(Collected data)
○ ○ ○ ○ ○ ○ ○
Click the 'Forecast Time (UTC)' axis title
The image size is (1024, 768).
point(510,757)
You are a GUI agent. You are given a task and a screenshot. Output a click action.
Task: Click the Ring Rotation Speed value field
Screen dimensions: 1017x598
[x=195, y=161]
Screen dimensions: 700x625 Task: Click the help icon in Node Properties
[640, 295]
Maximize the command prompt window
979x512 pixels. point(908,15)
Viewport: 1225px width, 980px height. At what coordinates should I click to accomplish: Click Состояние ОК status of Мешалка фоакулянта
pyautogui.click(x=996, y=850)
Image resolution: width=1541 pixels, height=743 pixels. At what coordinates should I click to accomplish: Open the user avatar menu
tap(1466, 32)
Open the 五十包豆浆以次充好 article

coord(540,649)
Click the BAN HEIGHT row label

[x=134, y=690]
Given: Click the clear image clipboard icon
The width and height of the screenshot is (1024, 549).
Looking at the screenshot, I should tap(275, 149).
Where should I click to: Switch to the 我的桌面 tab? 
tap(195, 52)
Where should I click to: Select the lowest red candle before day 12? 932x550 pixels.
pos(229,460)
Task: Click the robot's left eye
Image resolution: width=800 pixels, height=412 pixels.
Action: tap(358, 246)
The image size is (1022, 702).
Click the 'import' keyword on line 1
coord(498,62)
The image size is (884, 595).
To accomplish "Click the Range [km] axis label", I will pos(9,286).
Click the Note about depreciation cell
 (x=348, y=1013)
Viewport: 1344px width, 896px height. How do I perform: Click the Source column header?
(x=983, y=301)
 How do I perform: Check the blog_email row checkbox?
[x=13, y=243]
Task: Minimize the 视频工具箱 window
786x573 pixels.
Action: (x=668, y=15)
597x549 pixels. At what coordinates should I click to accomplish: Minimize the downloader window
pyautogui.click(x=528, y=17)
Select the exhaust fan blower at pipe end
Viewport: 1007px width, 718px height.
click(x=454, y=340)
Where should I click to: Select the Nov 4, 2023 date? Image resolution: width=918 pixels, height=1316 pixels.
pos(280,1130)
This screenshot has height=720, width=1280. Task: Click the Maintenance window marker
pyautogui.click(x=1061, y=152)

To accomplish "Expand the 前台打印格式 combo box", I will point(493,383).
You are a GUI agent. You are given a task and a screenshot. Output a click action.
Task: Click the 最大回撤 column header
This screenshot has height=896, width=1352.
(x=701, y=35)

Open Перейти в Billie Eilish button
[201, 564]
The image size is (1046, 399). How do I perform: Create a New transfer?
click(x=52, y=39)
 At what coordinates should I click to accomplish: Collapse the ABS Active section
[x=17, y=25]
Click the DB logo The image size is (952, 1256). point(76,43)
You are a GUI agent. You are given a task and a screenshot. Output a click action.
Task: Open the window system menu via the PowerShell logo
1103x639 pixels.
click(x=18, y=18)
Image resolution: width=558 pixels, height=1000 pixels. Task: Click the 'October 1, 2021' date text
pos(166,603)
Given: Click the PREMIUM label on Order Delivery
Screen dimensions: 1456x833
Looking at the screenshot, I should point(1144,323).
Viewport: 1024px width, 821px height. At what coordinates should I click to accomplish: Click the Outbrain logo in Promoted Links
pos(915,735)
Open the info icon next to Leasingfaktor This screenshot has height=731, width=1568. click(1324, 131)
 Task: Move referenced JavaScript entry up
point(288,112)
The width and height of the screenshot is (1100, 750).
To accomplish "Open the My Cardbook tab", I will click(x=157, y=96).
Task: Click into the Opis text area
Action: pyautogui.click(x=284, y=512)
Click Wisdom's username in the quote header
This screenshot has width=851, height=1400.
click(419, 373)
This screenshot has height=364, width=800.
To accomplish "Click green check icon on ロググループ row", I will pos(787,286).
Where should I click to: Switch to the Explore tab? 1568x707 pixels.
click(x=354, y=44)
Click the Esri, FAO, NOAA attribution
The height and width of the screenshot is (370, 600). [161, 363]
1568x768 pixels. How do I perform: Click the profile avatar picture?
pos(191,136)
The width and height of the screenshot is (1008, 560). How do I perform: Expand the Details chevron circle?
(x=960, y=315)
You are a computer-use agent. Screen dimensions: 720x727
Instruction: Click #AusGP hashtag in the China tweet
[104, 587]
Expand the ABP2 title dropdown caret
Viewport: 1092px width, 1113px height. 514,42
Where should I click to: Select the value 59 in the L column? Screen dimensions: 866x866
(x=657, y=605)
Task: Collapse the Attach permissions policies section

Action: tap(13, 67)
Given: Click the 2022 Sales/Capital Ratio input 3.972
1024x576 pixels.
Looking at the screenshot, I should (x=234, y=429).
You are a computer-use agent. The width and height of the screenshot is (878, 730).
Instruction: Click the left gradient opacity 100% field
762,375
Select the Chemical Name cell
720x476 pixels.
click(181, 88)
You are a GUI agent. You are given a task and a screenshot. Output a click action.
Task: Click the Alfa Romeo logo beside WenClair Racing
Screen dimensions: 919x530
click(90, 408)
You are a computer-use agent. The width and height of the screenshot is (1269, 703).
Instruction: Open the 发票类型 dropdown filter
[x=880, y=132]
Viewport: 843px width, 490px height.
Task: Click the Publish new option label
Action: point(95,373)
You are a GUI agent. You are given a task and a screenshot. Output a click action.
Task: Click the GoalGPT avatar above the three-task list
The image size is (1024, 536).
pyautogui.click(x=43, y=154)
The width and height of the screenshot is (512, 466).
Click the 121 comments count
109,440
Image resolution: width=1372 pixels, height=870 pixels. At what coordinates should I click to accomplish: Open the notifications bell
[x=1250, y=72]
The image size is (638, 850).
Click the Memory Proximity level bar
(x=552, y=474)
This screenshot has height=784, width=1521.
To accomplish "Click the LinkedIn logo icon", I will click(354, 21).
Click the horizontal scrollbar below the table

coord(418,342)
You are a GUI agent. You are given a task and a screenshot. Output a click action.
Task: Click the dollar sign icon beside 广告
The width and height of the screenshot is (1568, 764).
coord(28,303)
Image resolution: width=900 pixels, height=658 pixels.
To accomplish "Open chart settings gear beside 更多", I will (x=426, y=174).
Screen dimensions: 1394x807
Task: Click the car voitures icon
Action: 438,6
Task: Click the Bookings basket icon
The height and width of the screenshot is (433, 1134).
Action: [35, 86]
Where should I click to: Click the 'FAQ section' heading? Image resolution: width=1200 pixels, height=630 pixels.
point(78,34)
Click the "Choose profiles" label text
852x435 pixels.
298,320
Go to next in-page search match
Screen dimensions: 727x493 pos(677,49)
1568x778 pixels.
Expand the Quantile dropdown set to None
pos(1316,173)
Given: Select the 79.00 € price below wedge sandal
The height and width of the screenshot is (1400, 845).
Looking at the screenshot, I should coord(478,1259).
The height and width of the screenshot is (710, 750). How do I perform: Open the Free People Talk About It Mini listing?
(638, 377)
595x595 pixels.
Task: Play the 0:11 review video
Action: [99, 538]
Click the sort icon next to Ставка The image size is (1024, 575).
○ ○ ○ ○ ○ ○ ○
◆ WHAT THE TASK REQUIRES: In full and verbatim, transcribe the data.

◆ WRITTEN ANSWER:
Click the 'Forecast Time (UTC)' axis title
The image size is (1024, 768).
point(510,757)
You are a GUI agent. You are given a task and a screenshot. Output a click action.
Task: Click the Ring Rotation Speed value field
Screen dimensions: 1017x598
[x=195, y=161]
Screen dimensions: 700x625 Task: Click the help icon in Node Properties
[640, 295]
Maximize the command prompt window
979x512 pixels. point(908,15)
Viewport: 1225px width, 980px height. At what coordinates should I click to accomplish: Click Состояние ОК status of Мешалка фоакулянта
pyautogui.click(x=996, y=850)
Image resolution: width=1541 pixels, height=743 pixels. At what coordinates should I click to accomplish: Open the user avatar menu
tap(1466, 32)
Open the 五十包豆浆以次充好 article

coord(540,649)
Click the BAN HEIGHT row label

[x=134, y=690]
Given: Click the clear image clipboard icon
The width and height of the screenshot is (1024, 549).
Looking at the screenshot, I should tap(275, 149).
Where should I click to: Switch to the 我的桌面 tab? 
tap(195, 52)
Where should I click to: Select the lowest red candle before day 12? 932x550 pixels.
pos(229,460)
Task: Click the robot's left eye
Image resolution: width=800 pixels, height=412 pixels.
Action: tap(358, 246)
The image size is (1022, 702).
Click the 'import' keyword on line 1
coord(498,62)
The image size is (884, 595).
To accomplish "Click the Range [km] axis label", I will pos(9,286).
Click the Note about depreciation cell
 (x=348, y=1013)
Viewport: 1344px width, 896px height. How do I perform: Click the Source column header?
(x=983, y=301)
 How do I perform: Check the blog_email row checkbox?
[x=13, y=243]
Task: Minimize the 视频工具箱 window
786x573 pixels.
Action: (x=668, y=15)
597x549 pixels. At what coordinates should I click to accomplish: Minimize the downloader window
pyautogui.click(x=528, y=17)
Select the exhaust fan blower at pipe end
Viewport: 1007px width, 718px height.
click(x=454, y=340)
Where should I click to: Select the Nov 4, 2023 date? Image resolution: width=918 pixels, height=1316 pixels.
pos(280,1130)
This screenshot has height=720, width=1280. Task: Click the Maintenance window marker
pyautogui.click(x=1061, y=152)

To accomplish "Expand the 前台打印格式 combo box", I will point(493,383).
You are a GUI agent. You are given a task and a screenshot. Output a click action.
Task: Click the 最大回撤 column header
This screenshot has height=896, width=1352.
(x=701, y=35)

Open Перейти в Billie Eilish button
[201, 564]
The image size is (1046, 399). How do I perform: Create a New transfer?
click(x=52, y=39)
 At what coordinates should I click to accomplish: Collapse the ABS Active section
[x=17, y=25]
Click the DB logo The image size is (952, 1256). point(76,43)
You are a GUI agent. You are given a task and a screenshot. Output a click action.
Task: Open the window system menu via the PowerShell logo
1103x639 pixels.
click(x=18, y=18)
Image resolution: width=558 pixels, height=1000 pixels. Task: Click the 'October 1, 2021' date text
pos(166,603)
Given: Click the PREMIUM label on Order Delivery
Screen dimensions: 1456x833
Looking at the screenshot, I should point(1144,323).
Viewport: 1024px width, 821px height. At what coordinates should I click to accomplish: Click the Outbrain logo in Promoted Links
pos(915,735)
Open the info icon next to Leasingfaktor This screenshot has height=731, width=1568. click(1324, 131)
 Task: Move referenced JavaScript entry up
point(288,112)
The width and height of the screenshot is (1100, 750).
To accomplish "Open the My Cardbook tab", I will click(x=157, y=96).
Task: Click into the Opis text area
Action: pyautogui.click(x=284, y=512)
Click Wisdom's username in the quote header
This screenshot has width=851, height=1400.
click(419, 373)
This screenshot has height=364, width=800.
To accomplish "Click green check icon on ロググループ row", I will pos(787,286).
Where should I click to: Switch to the Explore tab? 1568x707 pixels.
click(x=354, y=44)
Click the Esri, FAO, NOAA attribution
The height and width of the screenshot is (370, 600). [161, 363]
1568x768 pixels. How do I perform: Click the profile avatar picture?
pos(191,136)
The width and height of the screenshot is (1008, 560). How do I perform: Expand the Details chevron circle?
(x=960, y=315)
You are a computer-use agent. Screen dimensions: 720x727
Instruction: Click #AusGP hashtag in the China tweet
[104, 587]
Expand the ABP2 title dropdown caret
Viewport: 1092px width, 1113px height. 514,42
Where should I click to: Select the value 59 in the L column? Screen dimensions: 866x866
(x=657, y=605)
Task: Collapse the Attach permissions policies section

Action: tap(13, 67)
Given: Click the 2022 Sales/Capital Ratio input 3.972
1024x576 pixels.
Looking at the screenshot, I should (x=234, y=429).
You are a computer-use agent. The width and height of the screenshot is (878, 730).
Instruction: Click the left gradient opacity 100% field
762,375
Select the Chemical Name cell
720x476 pixels.
click(181, 88)
You are a GUI agent. You are given a task and a screenshot. Output a click action.
Task: Click the Alfa Romeo logo beside WenClair Racing
Screen dimensions: 919x530
click(90, 408)
You are a computer-use agent. The width and height of the screenshot is (1269, 703).
Instruction: Open the 发票类型 dropdown filter
[x=880, y=132]
Viewport: 843px width, 490px height.
Task: Click the Publish new option label
Action: point(95,373)
You are a GUI agent. You are given a task and a screenshot. Output a click action.
Task: Click the GoalGPT avatar above the three-task list
The image size is (1024, 536).
pyautogui.click(x=43, y=154)
The width and height of the screenshot is (512, 466).
Click the 121 comments count
109,440
Image resolution: width=1372 pixels, height=870 pixels. At what coordinates should I click to accomplish: Open the notifications bell
[x=1250, y=72]
The image size is (638, 850).
Click the Memory Proximity level bar
(x=552, y=474)
This screenshot has height=784, width=1521.
To accomplish "Click the LinkedIn logo icon", I will click(354, 21).
Click the horizontal scrollbar below the table

coord(418,342)
You are a GUI agent. You are given a task and a screenshot. Output a click action.
Task: Click the dollar sign icon beside 广告
The width and height of the screenshot is (1568, 764).
coord(28,303)
Image resolution: width=900 pixels, height=658 pixels.
To accomplish "Open chart settings gear beside 更多", I will (x=426, y=174).
Screen dimensions: 1394x807
Task: Click the car voitures icon
Action: 438,6
Task: Click the Bookings basket icon
The height and width of the screenshot is (433, 1134).
Action: [35, 86]
Where should I click to: Click the 'FAQ section' heading? Image resolution: width=1200 pixels, height=630 pixels.
point(78,34)
Click the "Choose profiles" label text
852x435 pixels.
298,320
Go to next in-page search match
Screen dimensions: 727x493 pos(677,49)
1568x778 pixels.
Expand the Quantile dropdown set to None
pos(1316,173)
Given: Select the 79.00 € price below wedge sandal
The height and width of the screenshot is (1400, 845).
Looking at the screenshot, I should coord(478,1259).
The height and width of the screenshot is (710, 750). How do I perform: Open the Free People Talk About It Mini listing?
(638, 377)
595x595 pixels.
Task: Play the 0:11 review video
Action: [99, 538]
Click the sort icon next to Ставка The image size is (1024, 575).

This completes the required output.